:: Exercise ::
Without pictures, repeat the lines of the entries from the one containing "Where should I click to: Click" through the last, both ends included, and nothing else.

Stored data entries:
╔══

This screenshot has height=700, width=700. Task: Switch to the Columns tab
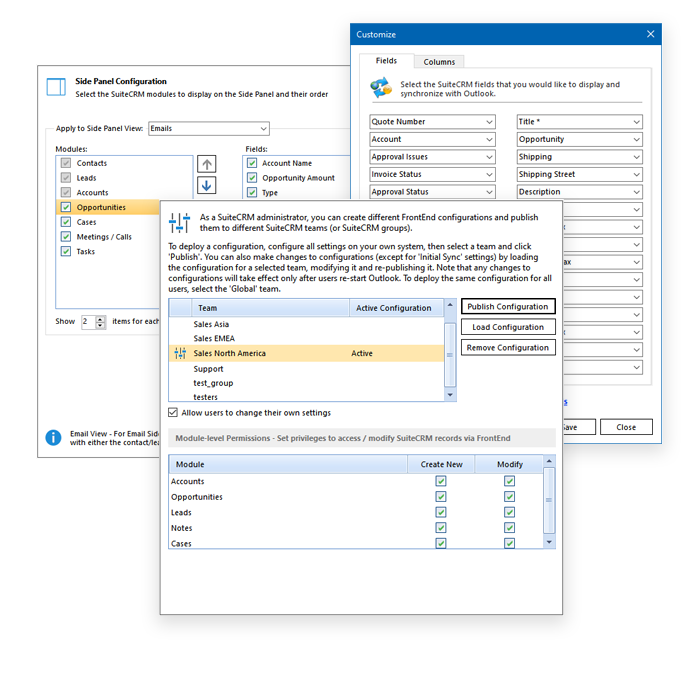(x=439, y=62)
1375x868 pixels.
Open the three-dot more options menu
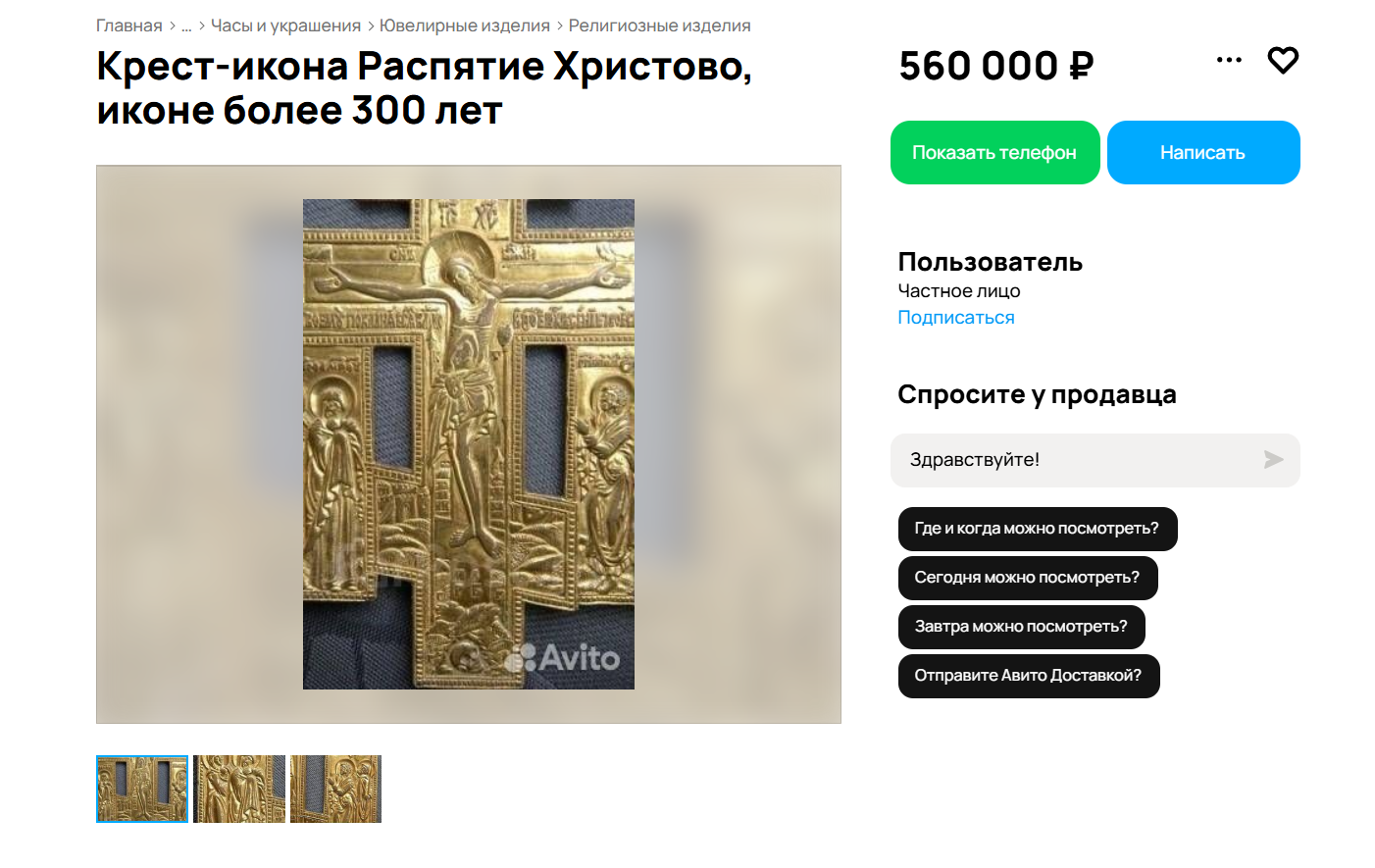1229,60

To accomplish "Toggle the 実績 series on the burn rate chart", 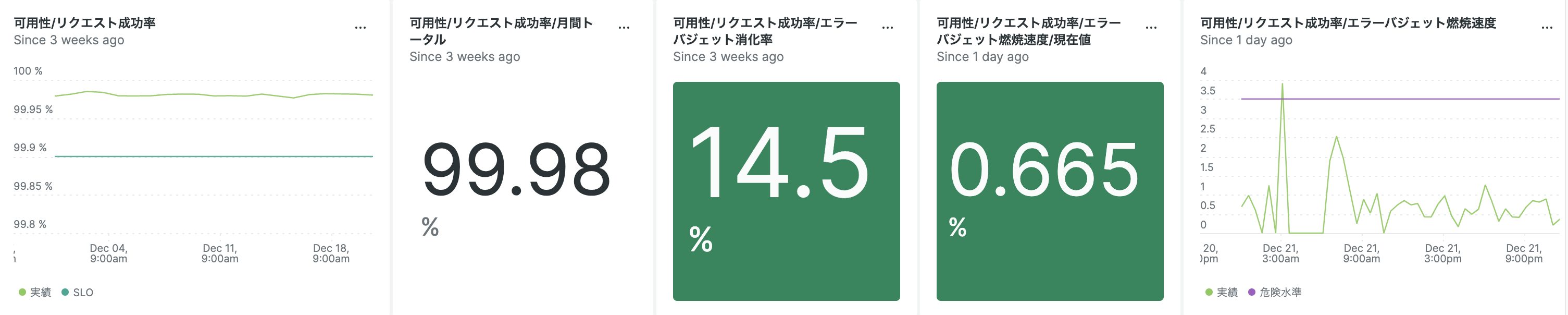I will point(1225,293).
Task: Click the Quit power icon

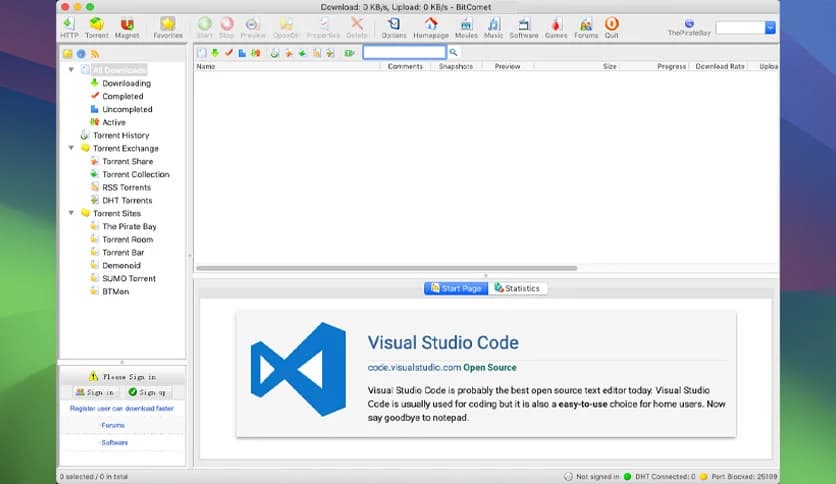Action: point(612,25)
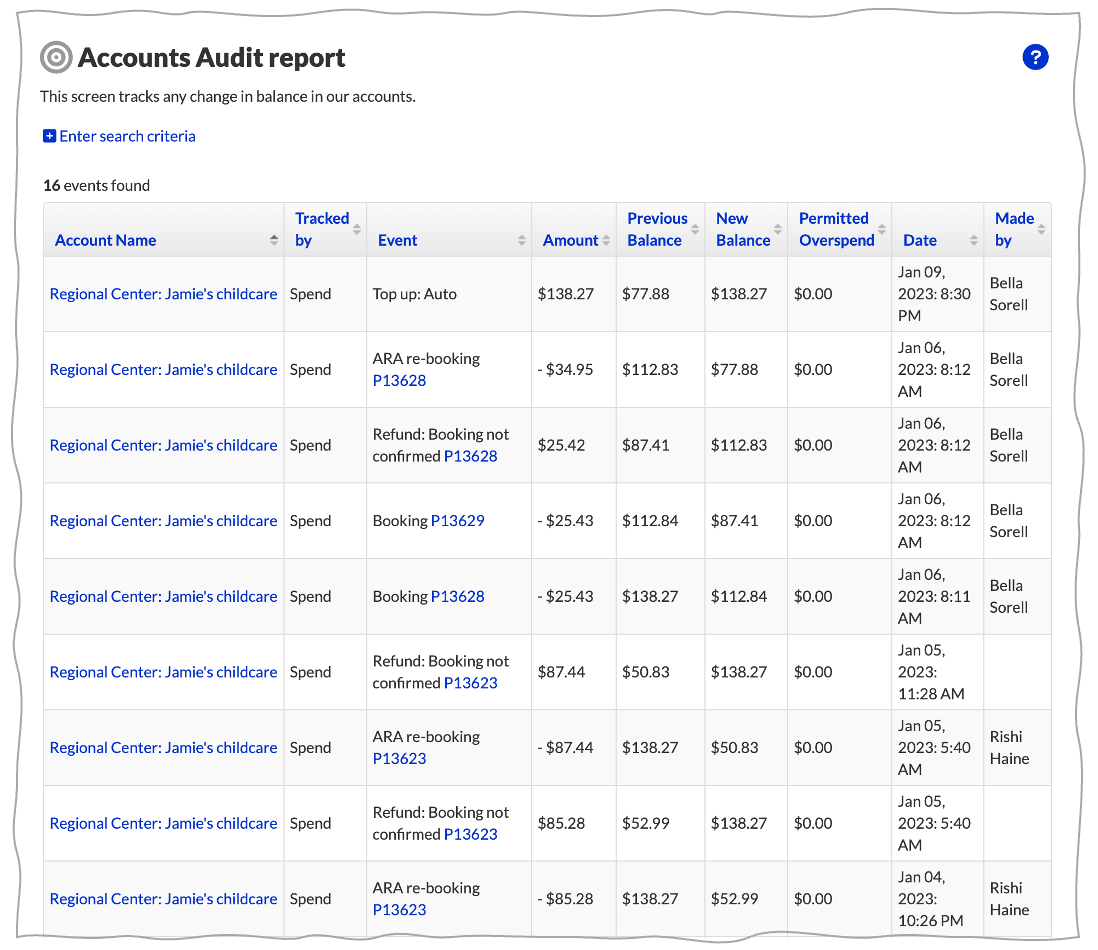Click the target icon beside Accounts Audit report

[x=56, y=58]
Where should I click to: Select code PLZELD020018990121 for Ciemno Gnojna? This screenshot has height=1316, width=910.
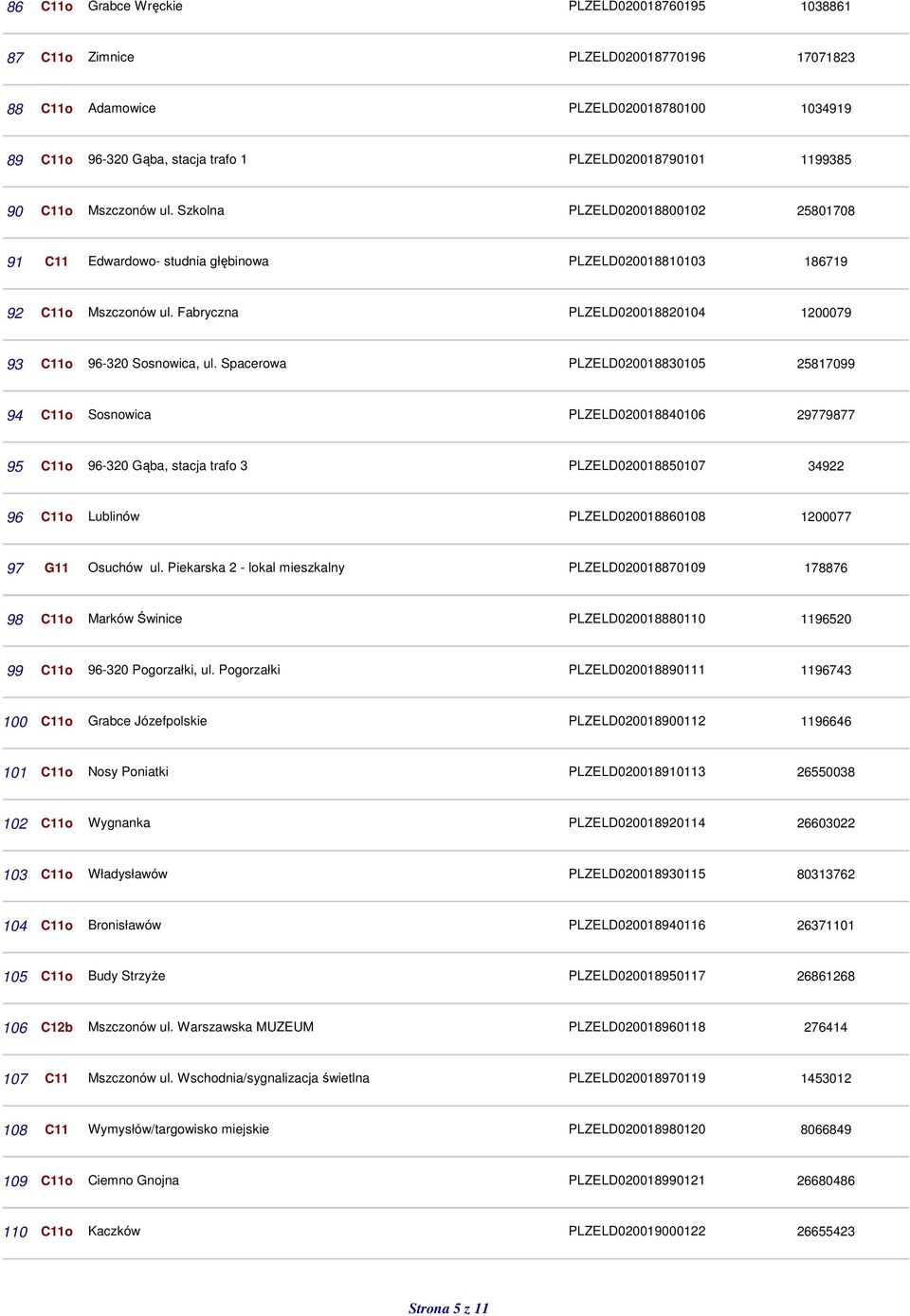coord(637,1181)
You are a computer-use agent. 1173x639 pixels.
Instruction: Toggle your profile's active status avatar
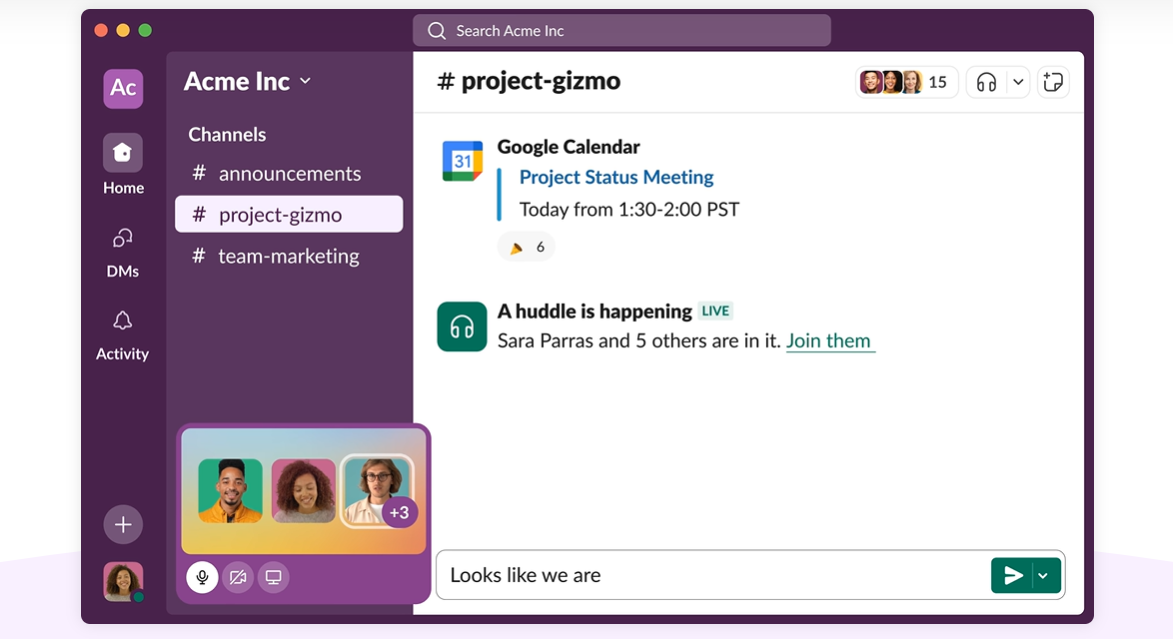[x=122, y=581]
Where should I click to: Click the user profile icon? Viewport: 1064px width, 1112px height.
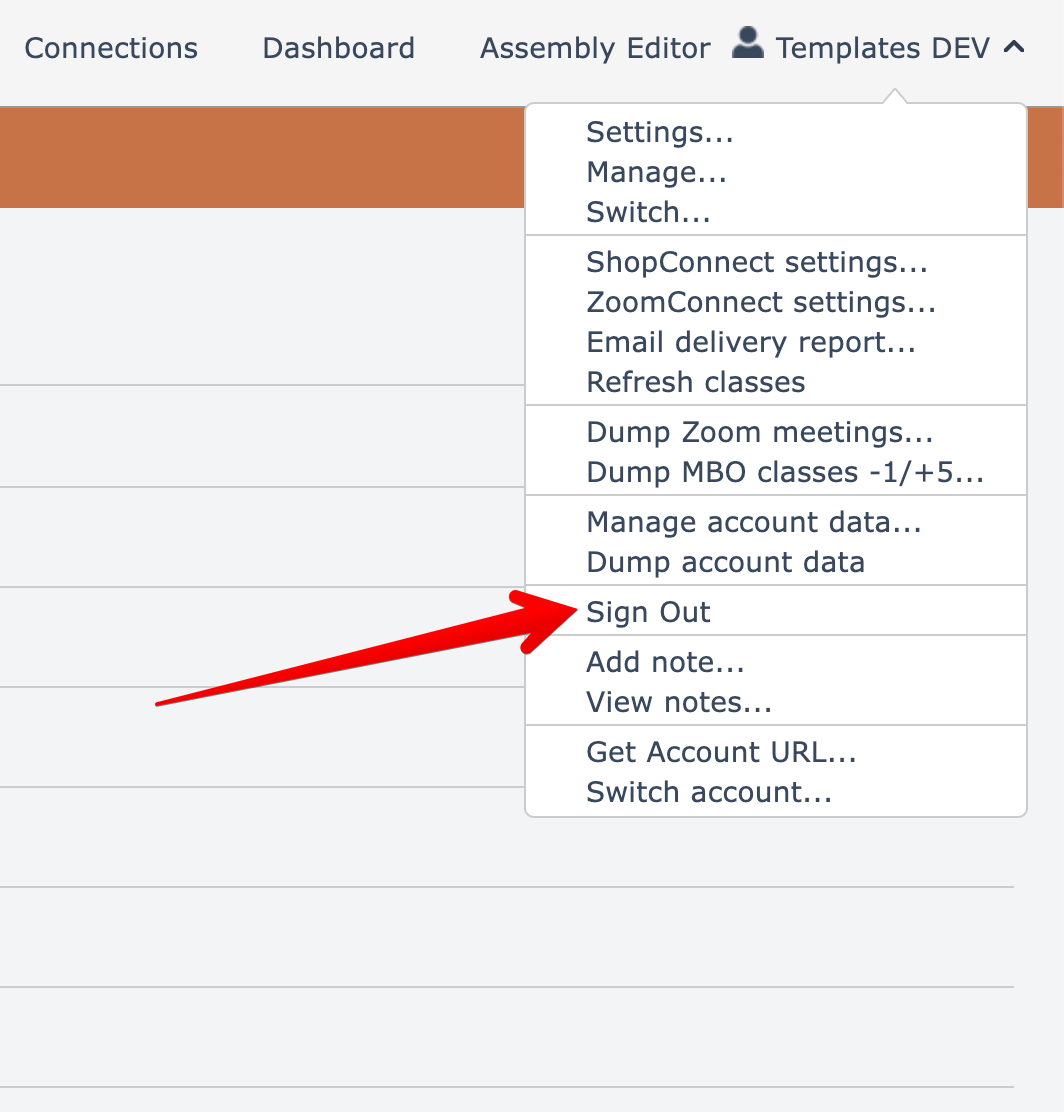(x=747, y=44)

╚══

:: Result for this exercise ::
Where should I click to: Click the user profile icon? Viewport: 1064px width, 1112px height.
(x=747, y=44)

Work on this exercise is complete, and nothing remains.